- Active: 1st formation: July 1941 – July 1942; 2nd formation: July 1943 – 1945;
- Country: Soviet Union
- Branch: Red Army
- Type: Rifle division
- Engagements: World War II
- Decorations: 2nd formation: Order of the Red Banner; Order of Bogdan Khmelnitsky;
- Battle honours: 2nd formation: Kirovograd; Slavyansk;

= 297th Rifle Division =

The 297th Rifle Division (297-я стрелковая дивизия) was an infantry division of the Soviet Union's Red Army during World War II, formed twice. Its first formation was formed in the summer of 1941 and destroyed during Case Blue, the German summer offensive towards Stalingrad, in 1942. Reformed in the summer of 1943, the division's second formation fought in combat for the rest of the war before being disbanded postwar.

== History ==

=== First Formation ===
The division began forming on 2 July 1941 at Lubny in the Kharkov Military District. Its basic order of battle included the 1055th, 1057th, and the 1059th Rifle Regiments, as well as the 824th Artillery Regiment. On 12 August, the 297th was assigned to the Southwestern Front's 38th Army. In early September, the division absorbed elements of the Kremenchug Militia Division, from which it may have received mountain and infantry reconnaissance companies. The division escaped from the Kiev pocket, and after October 1941 became part of the 21st Army, fighting in the Kursk-Belgorod area. During the 21st Army's attack in the Second Battle of Kharkov, the 297th was in a secondary sector. The division and its army were able to avoid being destroyed in the Kharkov pocket but were weakened. In June, the 297th was forced to retreat by the German summer offensive, Case Blue, but suffered heavy losses and was disbanded on 15 July.

=== Second formation ===
The division was reformed on 25 July 1943 from the 253rd Rifle Brigade, part of the Southwestern Front's 33rd Rifle Corps, and included the same basic order of battle as the previous division. The 33rd Corps was assigned to the 8th Guards Army soon after. In late August, the division was transferred to the 3rd Guards Army but in October returned to the 8th Guards Army. In November the 33rd Rifle Corps and the 297th were sent into the 3rd Ukrainian Front reserve. In early 1944 the division became part of the 7th Guards Army, but was withdrawn to the reserve again in March, this time in the 2nd Ukrainian Front. In April the 297th became part of the 27th Guards Rifle Corps, which became part of the 27th Army in May. From June to September the corps was in the front reserve.

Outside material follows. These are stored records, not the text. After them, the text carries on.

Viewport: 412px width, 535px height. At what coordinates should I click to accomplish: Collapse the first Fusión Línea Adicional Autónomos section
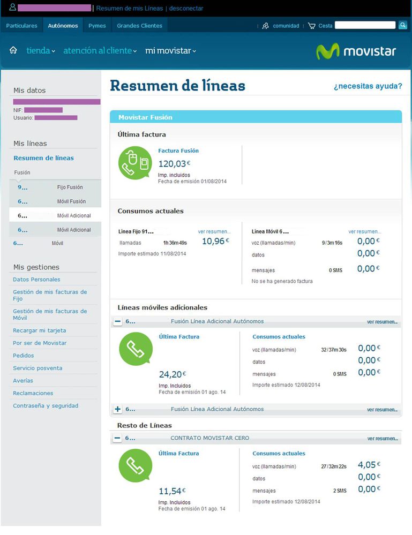[117, 321]
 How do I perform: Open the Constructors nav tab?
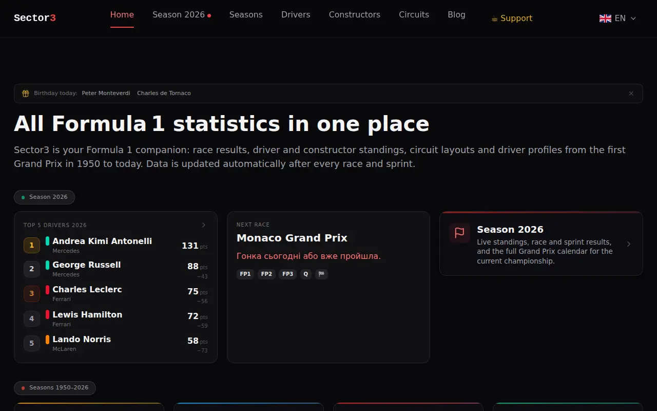coord(355,14)
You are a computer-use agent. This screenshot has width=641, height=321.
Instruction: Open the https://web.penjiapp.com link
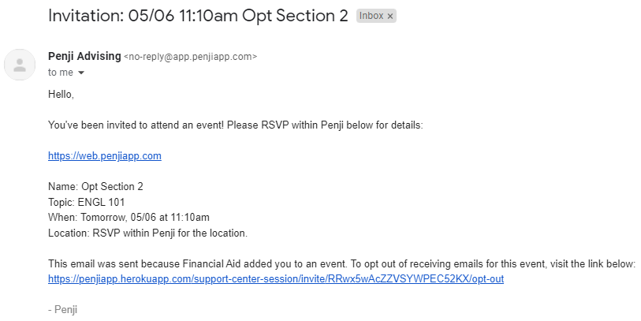point(105,156)
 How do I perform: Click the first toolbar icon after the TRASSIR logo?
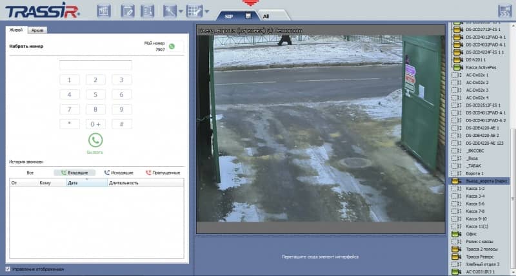[x=104, y=11]
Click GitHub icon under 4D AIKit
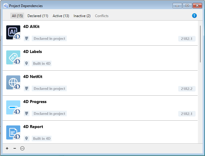The width and height of the screenshot is (205, 156). [27, 39]
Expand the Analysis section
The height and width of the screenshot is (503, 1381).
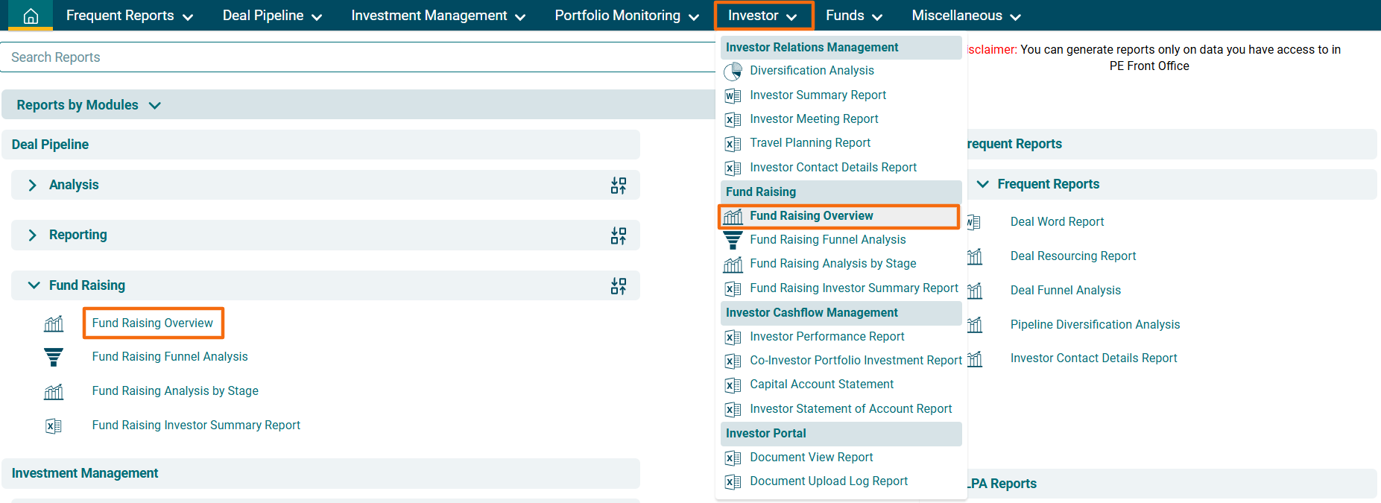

Beginning in late fall, the 297th fought in the siege of Budapest, during which it was transferred back and forth between front reserves and various armies. Between October 1944 and March 1945, the division served in the 53rd Army and the 7th Guards Army, and in the 37th Rifle Corps and the 18th Guards Rifle Corps in front reserves. The 297th fought in the Vienna Offensive, at the beginning of which it was assigned to the 46th Army's 68th Rifle Corps. The division was disbanded between 1945 and 1946 in the Odessa Military District or the Tauric Military District.

==In popular culture==
The 297th Rifle Division is featured extensively in Multi-Man Publishing's 2011 Historical Advanced Squad Leader module Festung Budapest.